» INSTRUCTIONS FOR THE TASK
Nothing outside the lines below from the one containing "Given: Open the Ship Country filter dropdown" through the one containing "Viewport: 1360px width, 735px height." is to be printed; print those exactly, ends included, and drop the pictures.

» EXERCISE DATA
+ + + + +
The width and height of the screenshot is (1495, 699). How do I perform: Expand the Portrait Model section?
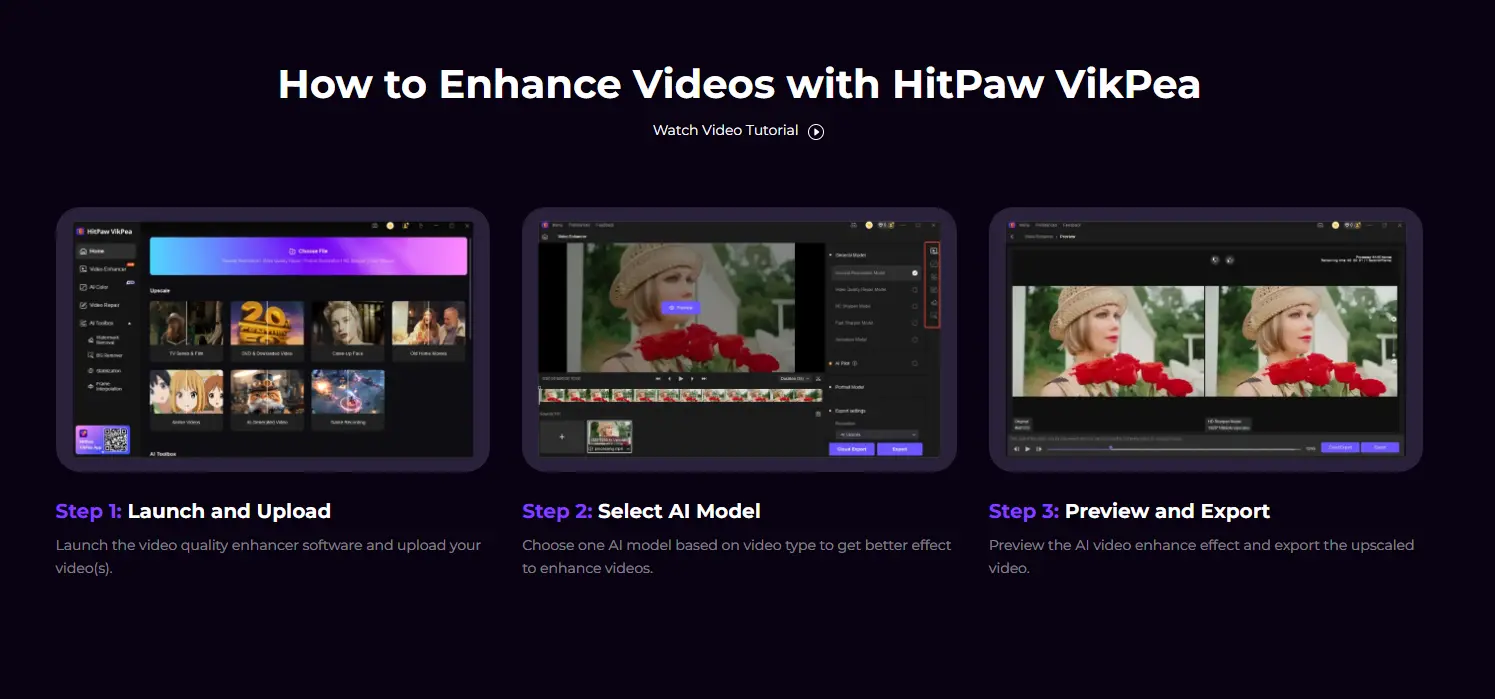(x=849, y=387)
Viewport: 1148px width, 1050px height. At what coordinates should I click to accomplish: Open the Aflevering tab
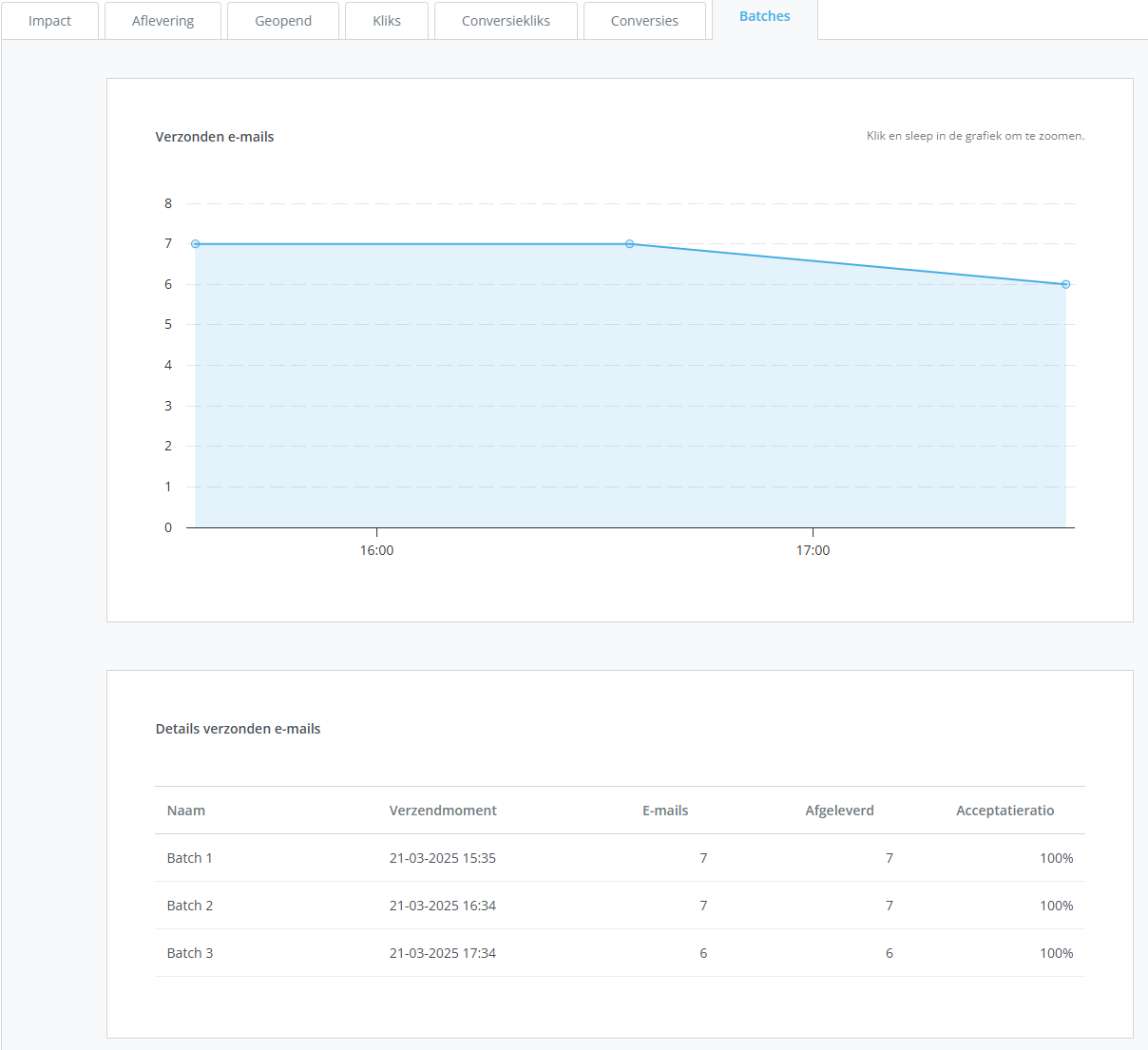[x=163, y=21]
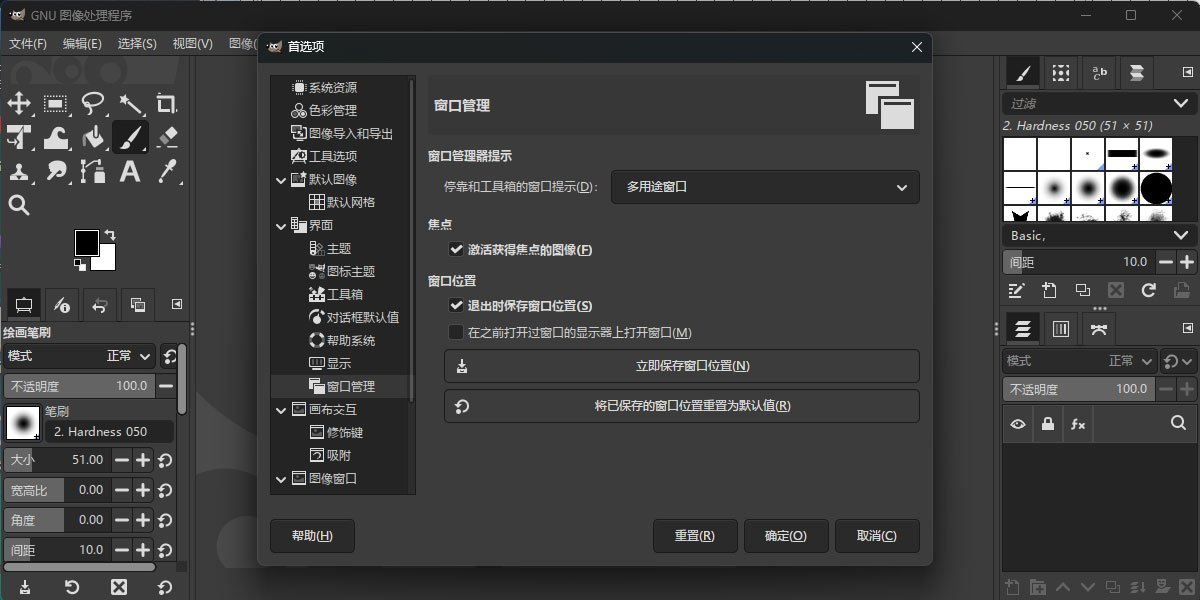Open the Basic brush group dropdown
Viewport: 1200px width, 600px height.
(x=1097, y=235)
+ + + + +
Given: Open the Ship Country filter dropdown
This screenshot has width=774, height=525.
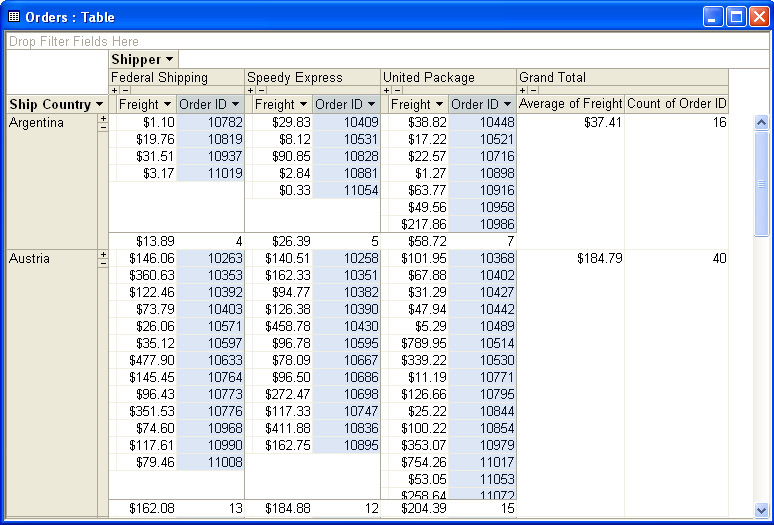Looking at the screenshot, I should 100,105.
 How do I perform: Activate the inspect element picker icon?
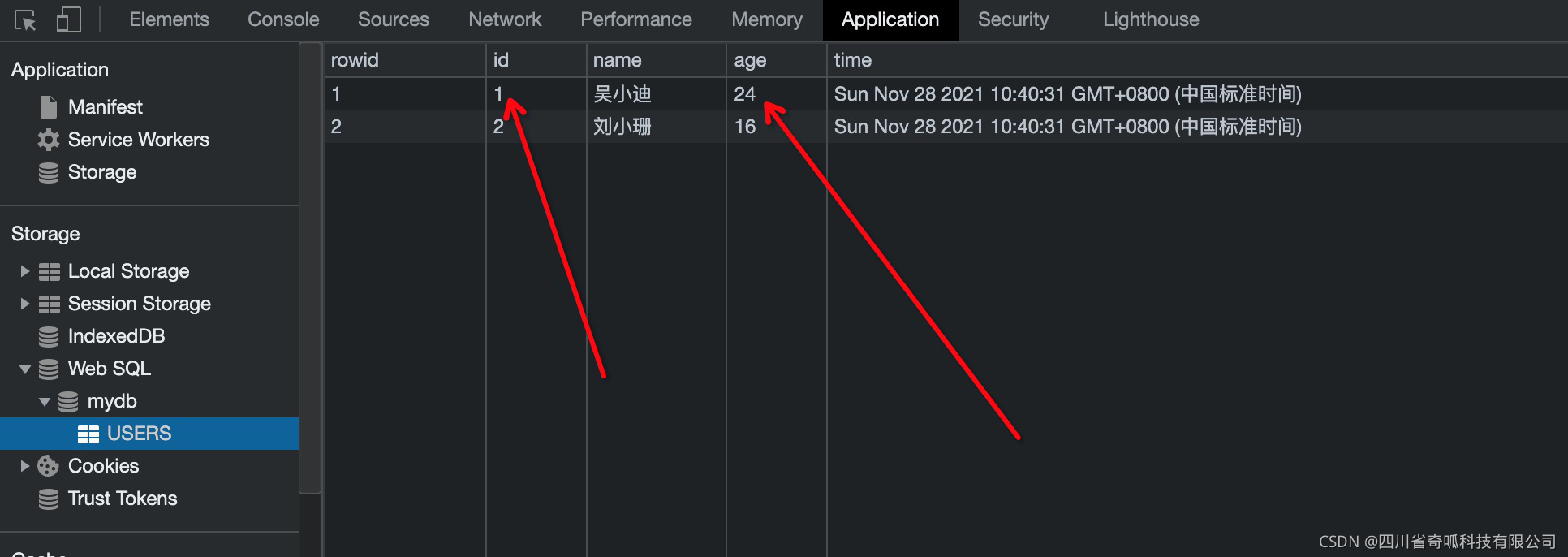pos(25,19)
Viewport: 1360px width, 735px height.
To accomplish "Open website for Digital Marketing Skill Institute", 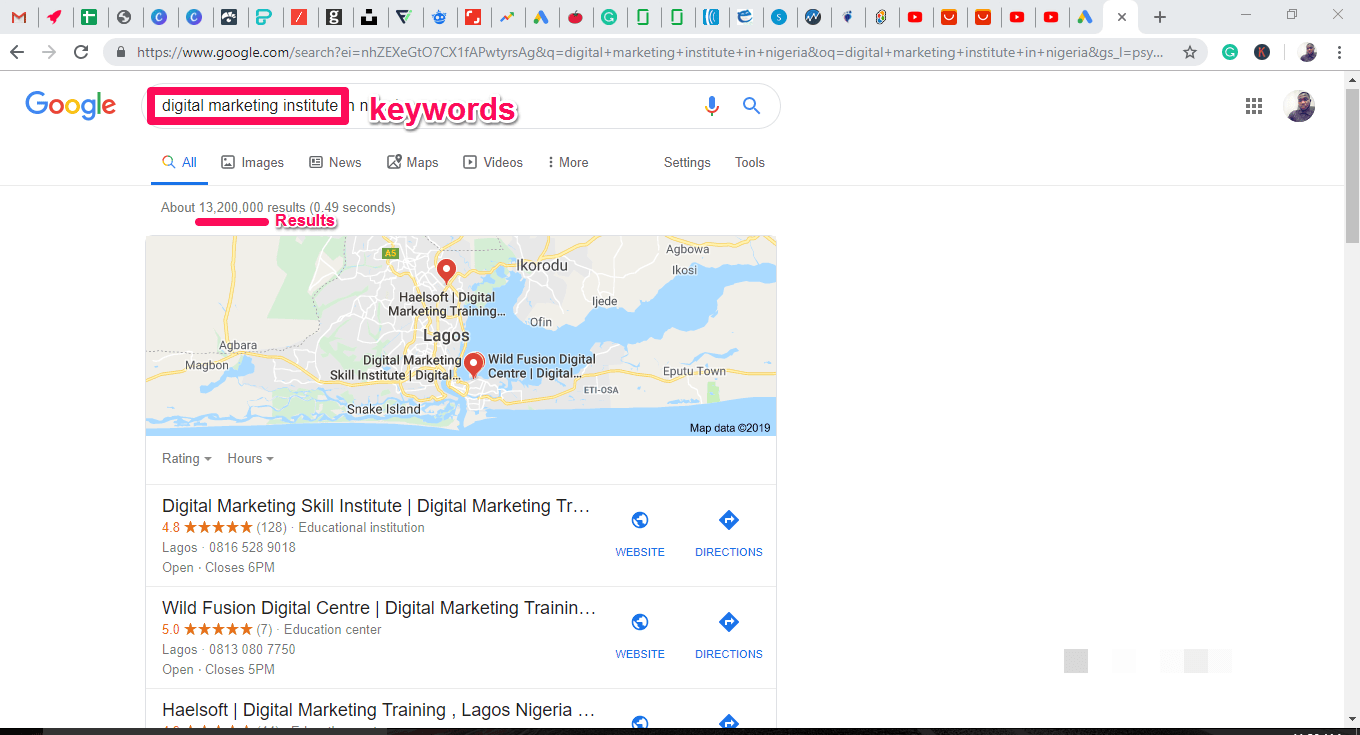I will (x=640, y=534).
+ + + + +
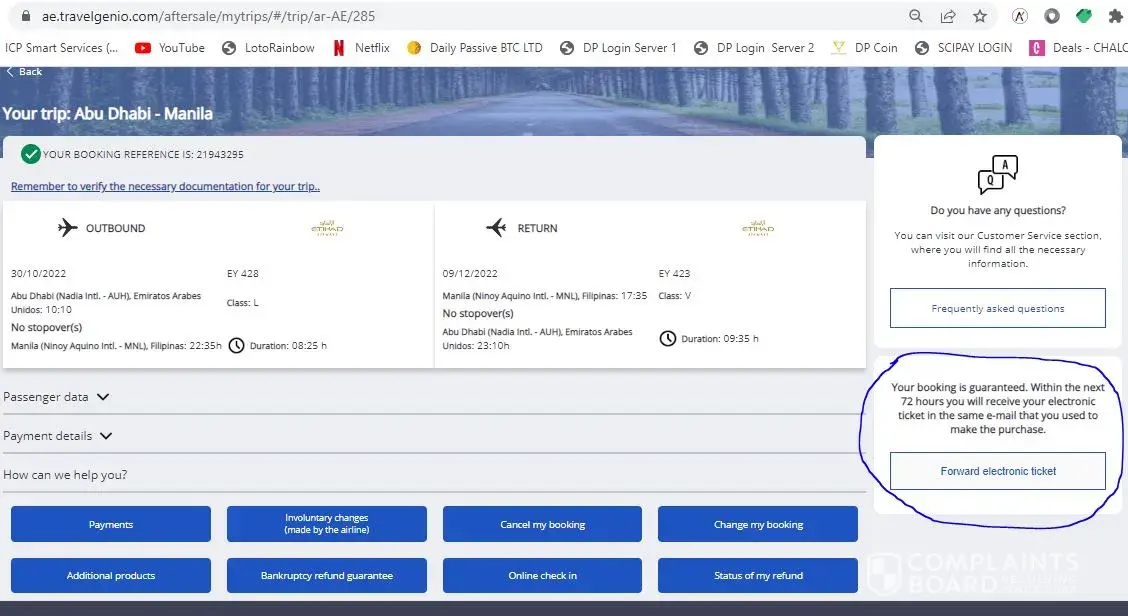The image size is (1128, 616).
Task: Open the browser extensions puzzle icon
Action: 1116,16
+ + + + +
» RESPONSE
Given: Open the Ship Country filter dropdown
This screenshot has width=774, height=525.
Looking at the screenshot, I should 100,105.
 How do I perform: Activate the inspect element picker icon?
pos(25,19)
Viewport: 1360px width, 735px height.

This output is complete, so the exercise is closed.